# WHAT TO WORK ON:
**1.** Using the pellet stove forum thread, decide whether each statement agrees with it: (a) the stove dealer is asking 7.00 a bag; (b) mrjoshuanyc went through 6 tons this season; (c) bayfeet reports little heat from the dry creek pellets. Answer yes or no for each, quoting the words of the thread that decide it.
**2.** Put this sentence from the pellet stove forum thread into Spanish: "I went through 4 tons this season so I guess I saved."
**3.** From the pellet stove forum thread, print everything from "## bayfeet (Feb" down to "heat, high ash!".

======== DOCUMENT SEGMENT ========

Right now deliveries are at or more, than a month out for the ones
I am familiar with..

Dan


----------



## mass_burner (Feb 12, 2014)

bought me a bag of legtronics this morning, gonna see what all the hoopla is 'bout.


----------



## mrjoshuanyc (Feb 12, 2014)

Im almost out and home depot/stove dealer is out until friday. Stove dealer is looking for 7.00 a bag. Im burning oil I guess. At 7.00 a bag, where is the bargain?  I went through 4 tons this season so I guess I saved. Fireside ultras were great.


----------



## mass_burner (Feb 12, 2014)

mrjoshuanyc said:


> Im almost out and home depot/stove dealer is out until friday. Stove dealer is looking for 7.00 a bag. Im burning oil I guess. At 7.00 a bag, where is the bargain?  I went through 4 tons this season so I guess I saved. Fireside ultras were great.


 

isn't the pellets still cheaper than oil? my buderus gun burns .45/gal per hour at 3.69/gal; if you get 12hrs from a bag, that's way worth it.


----------



## bayfeet (Feb 12, 2014)

mrjoshuanyc said:


> Im almost out and home depot/stove dealer is out until friday. Stove dealer is looking for 7.00 a bag. Im burning oil I guess. At 7.00 a bag, where is the bargain?  I went through 4 tons this season so I guess I saved. Fireside ultras were great.


I'm missing the fu's too.  Burned through. 4 tons.  Picked up some dry creek.  I think someone peed in the crick.  No heat, high ash!


----------



## richg (Feb 12, 2014)

======== DATASET EXCERPT ========

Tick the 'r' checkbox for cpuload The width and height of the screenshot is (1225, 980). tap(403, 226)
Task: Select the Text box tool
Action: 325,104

========

# PROBLEM SOLUTIONS:
**1.**
(a) Yes: "Stove dealer is looking for 7.00 a bag."
(b) No: "I went through 4 tons this season so I guess I saved."
(c) Yes: "No heat, high ash!"

**2.** Gasté 4 toneladas esta temporada, así que supongo que ahorré.

**3.**
## bayfeet (Feb 12, 2014)

mrjoshuanyc said:


> Im almost out and home depot/stove dealer is out until friday. Stove dealer is looking for 7.00 a bag. Im burning oil I guess. At 7.00 a bag, where is the bargain?  I went through 4 tons this season so I guess I saved. Fireside ultras were great.


I'm missing the fu's too.  Burned through. 4 tons.  Picked up some dry creek.  I think someone peed in the crick.  No heat, high ash!